#### FRAGMENTO DE TEXTO ####

Madrid 14/12/2018

Lo que Ribera no sabe de la caza: 5.470 millones de euros y 141.261 puestos de trabajo
La primera vez que Pedro fue a cazar con su padre notó un cierto cosquilleo en el estómago. Apenas superaba los cinco años y casi rozaba el metro de estatura, pero ya había entendido que eso de lazar animales era mucho más que puro divertimento. Cada vez que observaban el horizonte campestre, una extraña paz les rodeaba de forma súbita. Apreciar lo que la naturaleza esconde no es algo que esté al alcance de cualquiera.
«Una de las cosas más importantes que aprendí de pequeño es a observar el campo sin molestarlo. La cacería es la oportunidad perfecta para frenar y pensar, no para matar. De hecho, ésa es la consecuencia que menos disfrutamos», relata este joven de 31 años. Todos los consejos que su padre le dio, hoy, forman parte de su particular forma de entender esta tradición. Es cierto que cazar responde a un instinto que surge desde lo más profundo del ser humano, pero también que no es ni un juego ni una competición. Conseguir que la sociedad no les vea como herederos de una tradición casposa y obsoleta es algo que aún tienen pendiente.

####

■ TAREA REQUERIDA A
Enumera todas las cantidades escritas con cifras, y no con letras, que figuran desde el titular del artículo sobre la caza hasta su final, junto con la unidad que las acompaña.
■ TAREA REQUERIDA B
Prolonga el artículo sobre la caza desde el punto en que termina, manteniendo el mismo tono periodístico.
Los ítems no guardan relación con el artículo sobre la caza.

#### CONJUNTO DE ÍTEMS ####

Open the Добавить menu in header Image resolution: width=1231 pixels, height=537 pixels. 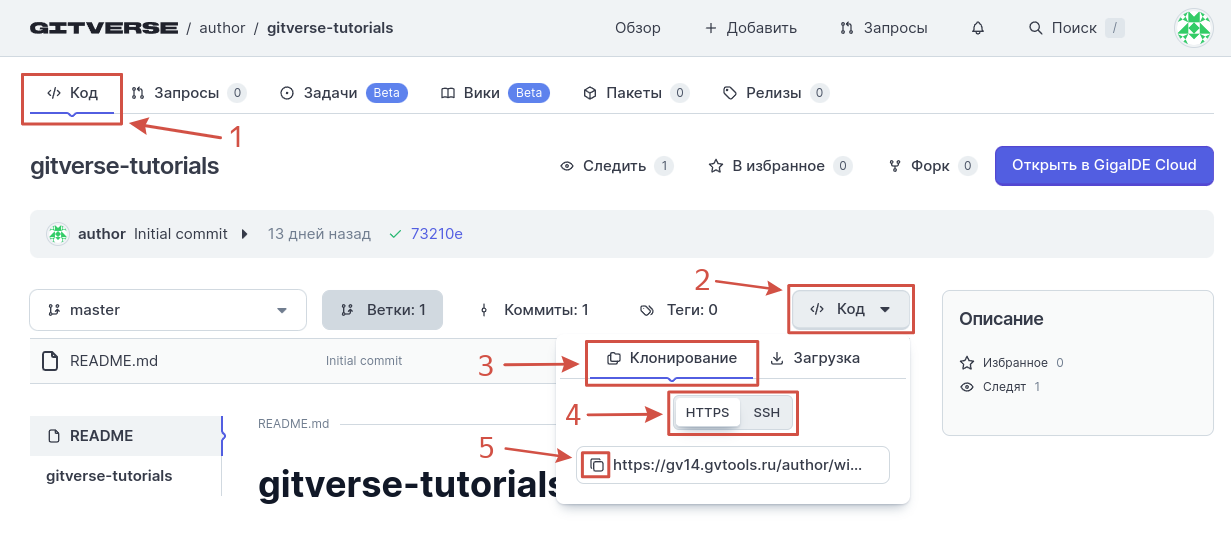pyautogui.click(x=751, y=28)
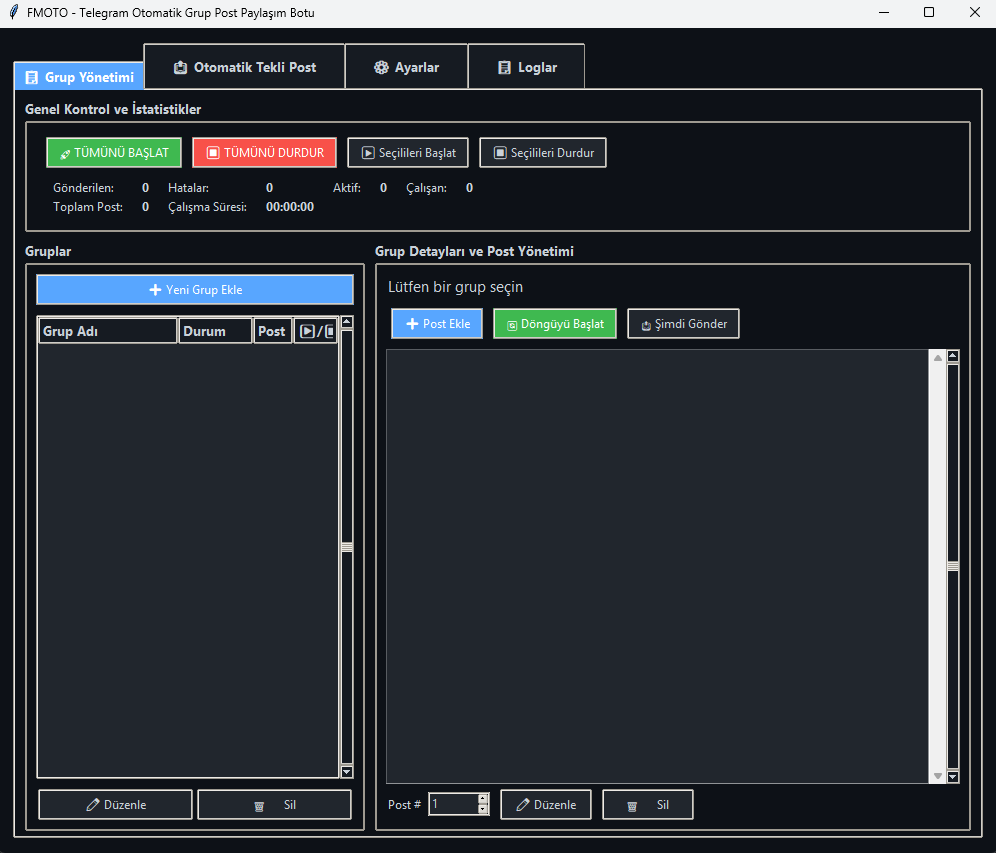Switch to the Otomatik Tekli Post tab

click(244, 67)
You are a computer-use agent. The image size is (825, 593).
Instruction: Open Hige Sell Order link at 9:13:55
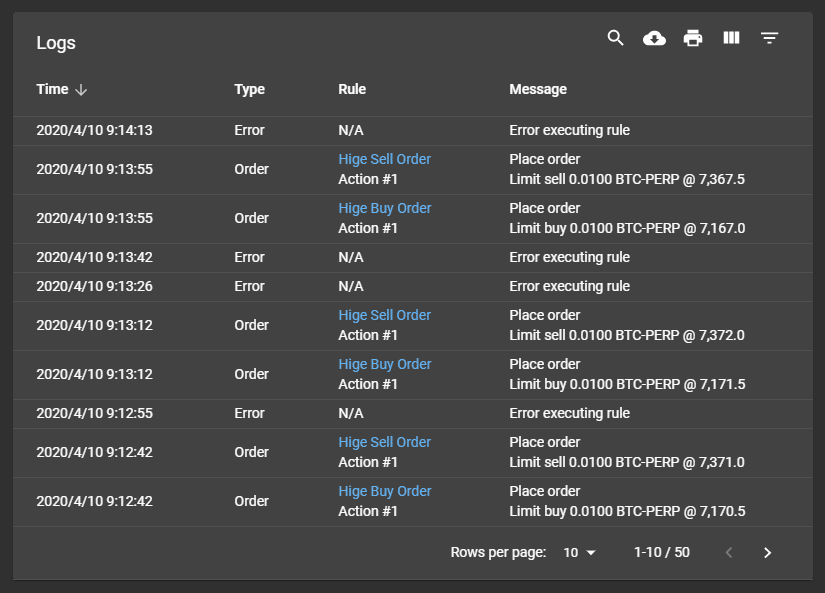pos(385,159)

####

■ RESULTADO DE LA TAREA A
5.470 millones de euros
141.261 puestos de trabajo
31 años

■ RESULTADO DE LA TAREA B
La última que les puso en cuestión fue la ministra para la Transición Ecológica, Teresa Ribera, quien expresó su deseo personal de prohibirla en una entrevista en «Onda Cero», la semana pasada. «Me gustan los animales vivos y no soy muy partidaria ni de los toros ni de la caza», dijo. Ante la pregunta sobre la postura de la izquierda respecto a este tipo de actividades, aseguró que «ésta hace demasiado tiempo ya que renegó de su pasado taurino para negar el presente y el futuro. Mi opción es disfrutar de los animales vivos». Unas declaraciones que han crispado al millón de españoles que la practican, entre los que se encuentra Pedro. Para él, este «arte» no consiste en disparar sin sentido. «Es una forma de vivir. Por eso, no entiendo que no se respete. La caza tiene multitud de provechos para la sociedad, solo hace falta un poco de interés reconocerlos. El más importante, el aporte económico: según el Informe sobre la Evaluación del Impacto Económico y Social de la Caza en España, elaborado por la Fundación Artemisan, los agentes cinegéticos han realizado un gasto total de 5.470 millones de euros, lo que se traduce en 141.261 empleos mantenidos anualmente y 614 millones de euros de retornos fiscales.

«Esas palabras demuestran un absoluto desconocimiento sobre esta costumbre», subraya el presidente de la Asociación Madrileña de Caza, Antonio García. Para él, además del impacto monetario, existen otros de carácter social, cultural, gastronómico y medioambiental. «Es una gran desconocida». Y, en cierto modo, lo es por todo el estigma que viene acumulando: en la memoria colectiva aún perdura la muerte del león Cecil, la atracción central del Parque Nacional de Hwange. Lo que no se ha retenido con tanta facilidad es el estudio posterior realizado por el profesor David McDonald. En él se concluía que la caza regulada pueda ofrecer «importantes incentivos económicos» para proteger el hábitat salvaje de éstos, lo que solventaría uno de los mayores problemas de la especie. De este modo, controlar su reproducción permitiría, entre otras cosas, disminuir el número de accidentes de tráfico (13.900 en 2016) o los daños a la agricultura (9.742 en el mismo periodo). «Todo ello se conseguiría si se reducen las poblaciones de fauna silvestre cinegética», añade García.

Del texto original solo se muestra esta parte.